As a child, I often found myself looking intently at two or three framed photographs in the restaurant. Beautiful, regal looking women in exquisite costumes, quite unlike the Tibetan chuba, their hair done in impeccable buns, smiling cheerfully under huge canopies. I thought they were pictures of relatives, but for the life of me, I couldn’t understand how somebody as plump and disheveled as the Tibetan woman running around before us could have blood relations as gorgeous as those ladies in the pictures; and I wondered if they sent her money. It was much later that I realized the pictures were actually posters of random Japanese models in Kimono.

It had to be the restaurant’s time-honored tradition that the men were always in the kitchen, sweating and squinting in front of huge cauldrons being licked by blazing flames. At the time of the plump woman, it was the husband, Bhagdro himself after who the restaurant was named, and another male relative. Now, in the wiry woman’s turn, it was her husband, her brother-in-law and sometimes Bhagdro himself. The wiry woman, it later dawned on me, was the daughter-in-law of the plump woman of bygone days.
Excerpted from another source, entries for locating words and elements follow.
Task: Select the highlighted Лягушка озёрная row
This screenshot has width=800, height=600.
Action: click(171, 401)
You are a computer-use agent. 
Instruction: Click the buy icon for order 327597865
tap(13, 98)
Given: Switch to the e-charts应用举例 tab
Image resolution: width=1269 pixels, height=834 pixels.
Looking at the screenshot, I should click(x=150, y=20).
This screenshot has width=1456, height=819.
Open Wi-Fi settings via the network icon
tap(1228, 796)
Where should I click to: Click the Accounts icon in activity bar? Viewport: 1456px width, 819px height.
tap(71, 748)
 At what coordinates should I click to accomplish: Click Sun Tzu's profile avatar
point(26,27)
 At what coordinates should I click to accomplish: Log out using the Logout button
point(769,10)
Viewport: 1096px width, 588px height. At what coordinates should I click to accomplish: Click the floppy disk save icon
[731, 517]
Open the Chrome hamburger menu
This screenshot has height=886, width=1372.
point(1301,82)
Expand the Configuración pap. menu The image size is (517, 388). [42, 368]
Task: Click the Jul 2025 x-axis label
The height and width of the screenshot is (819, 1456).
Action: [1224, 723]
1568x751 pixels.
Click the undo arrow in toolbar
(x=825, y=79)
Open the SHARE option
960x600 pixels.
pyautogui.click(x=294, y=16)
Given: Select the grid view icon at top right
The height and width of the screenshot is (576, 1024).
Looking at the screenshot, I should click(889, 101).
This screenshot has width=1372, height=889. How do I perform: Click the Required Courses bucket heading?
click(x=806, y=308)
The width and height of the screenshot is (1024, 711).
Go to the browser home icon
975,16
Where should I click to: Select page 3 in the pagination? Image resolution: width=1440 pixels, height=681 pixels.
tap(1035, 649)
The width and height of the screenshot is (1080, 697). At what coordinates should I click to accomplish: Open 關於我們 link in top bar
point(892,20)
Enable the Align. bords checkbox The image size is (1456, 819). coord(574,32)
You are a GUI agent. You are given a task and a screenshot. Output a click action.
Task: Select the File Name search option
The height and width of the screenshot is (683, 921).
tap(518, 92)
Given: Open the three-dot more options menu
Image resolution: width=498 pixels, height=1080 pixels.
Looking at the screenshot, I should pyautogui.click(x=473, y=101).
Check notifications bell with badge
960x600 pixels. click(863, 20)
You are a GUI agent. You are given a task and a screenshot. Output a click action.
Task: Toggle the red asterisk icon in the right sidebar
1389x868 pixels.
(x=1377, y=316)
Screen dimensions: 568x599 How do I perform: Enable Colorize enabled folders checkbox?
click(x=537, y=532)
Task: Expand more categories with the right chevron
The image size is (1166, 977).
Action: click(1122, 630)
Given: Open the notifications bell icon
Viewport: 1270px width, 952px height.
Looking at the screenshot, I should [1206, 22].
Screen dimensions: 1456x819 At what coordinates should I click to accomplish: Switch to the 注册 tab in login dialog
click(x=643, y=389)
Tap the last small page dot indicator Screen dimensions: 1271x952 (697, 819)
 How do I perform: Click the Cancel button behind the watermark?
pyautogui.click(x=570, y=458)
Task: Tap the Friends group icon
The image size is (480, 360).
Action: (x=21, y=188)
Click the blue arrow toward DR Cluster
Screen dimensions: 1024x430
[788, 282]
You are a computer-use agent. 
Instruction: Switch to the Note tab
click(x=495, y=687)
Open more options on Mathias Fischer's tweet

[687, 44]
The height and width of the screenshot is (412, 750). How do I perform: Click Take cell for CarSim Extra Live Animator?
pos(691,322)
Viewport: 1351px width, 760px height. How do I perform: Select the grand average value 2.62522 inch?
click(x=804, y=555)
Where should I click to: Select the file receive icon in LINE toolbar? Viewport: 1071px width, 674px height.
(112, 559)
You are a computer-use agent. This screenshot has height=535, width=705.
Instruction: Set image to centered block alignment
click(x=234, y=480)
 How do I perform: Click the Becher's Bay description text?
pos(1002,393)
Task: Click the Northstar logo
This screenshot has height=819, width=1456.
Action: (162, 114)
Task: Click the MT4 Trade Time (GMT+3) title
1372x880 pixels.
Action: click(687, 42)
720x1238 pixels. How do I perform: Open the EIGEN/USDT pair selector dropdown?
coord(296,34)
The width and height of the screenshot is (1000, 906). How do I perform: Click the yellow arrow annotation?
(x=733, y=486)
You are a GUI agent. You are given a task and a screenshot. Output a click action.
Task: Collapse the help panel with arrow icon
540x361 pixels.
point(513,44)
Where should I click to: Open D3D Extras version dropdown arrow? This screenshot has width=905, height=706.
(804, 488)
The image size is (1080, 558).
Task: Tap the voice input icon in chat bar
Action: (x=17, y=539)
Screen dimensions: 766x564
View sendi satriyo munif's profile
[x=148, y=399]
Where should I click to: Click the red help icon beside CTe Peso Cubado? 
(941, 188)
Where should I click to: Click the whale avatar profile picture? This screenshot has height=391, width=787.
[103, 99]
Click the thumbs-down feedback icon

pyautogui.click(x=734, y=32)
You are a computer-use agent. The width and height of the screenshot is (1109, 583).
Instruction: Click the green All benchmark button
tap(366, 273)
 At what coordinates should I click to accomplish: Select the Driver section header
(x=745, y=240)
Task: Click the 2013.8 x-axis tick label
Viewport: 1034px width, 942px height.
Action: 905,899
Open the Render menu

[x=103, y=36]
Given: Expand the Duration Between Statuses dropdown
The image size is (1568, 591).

How empires are built on momo and thukpa, and family members multiplied?

Looking back at Bhagdro Sakhang of my childhood days, standing outside the restaurant, I still can’t shake off from my mind the view of a big jar of kimchi, carrot and radish pickles, displayed on a window sill. Closer in time, I believe the jar still being there the last time I had momo in that restaurant. But I cannot remember either once having had kimchi myself, or seeing others savoring the pickle. Was it an illusion of my perception? Or the cleverest marketing gimmick ever in the sleepy Mcloed Gunj town? And now, after the fire, has the jar vanished in thick, black clouds too?

And how places die? V.S. Naipaul wrote somewhere that an expatriate’s life is checkered by news from his home of two kinds: Death and Wedding. With the deaths of people that one know, his grasp over his life as it once was is receded; so too with weddings of this friend, that relative, or this neighbor. That prominent block of my hometown now having been burnt to ashes, I feel a part of me has now also died!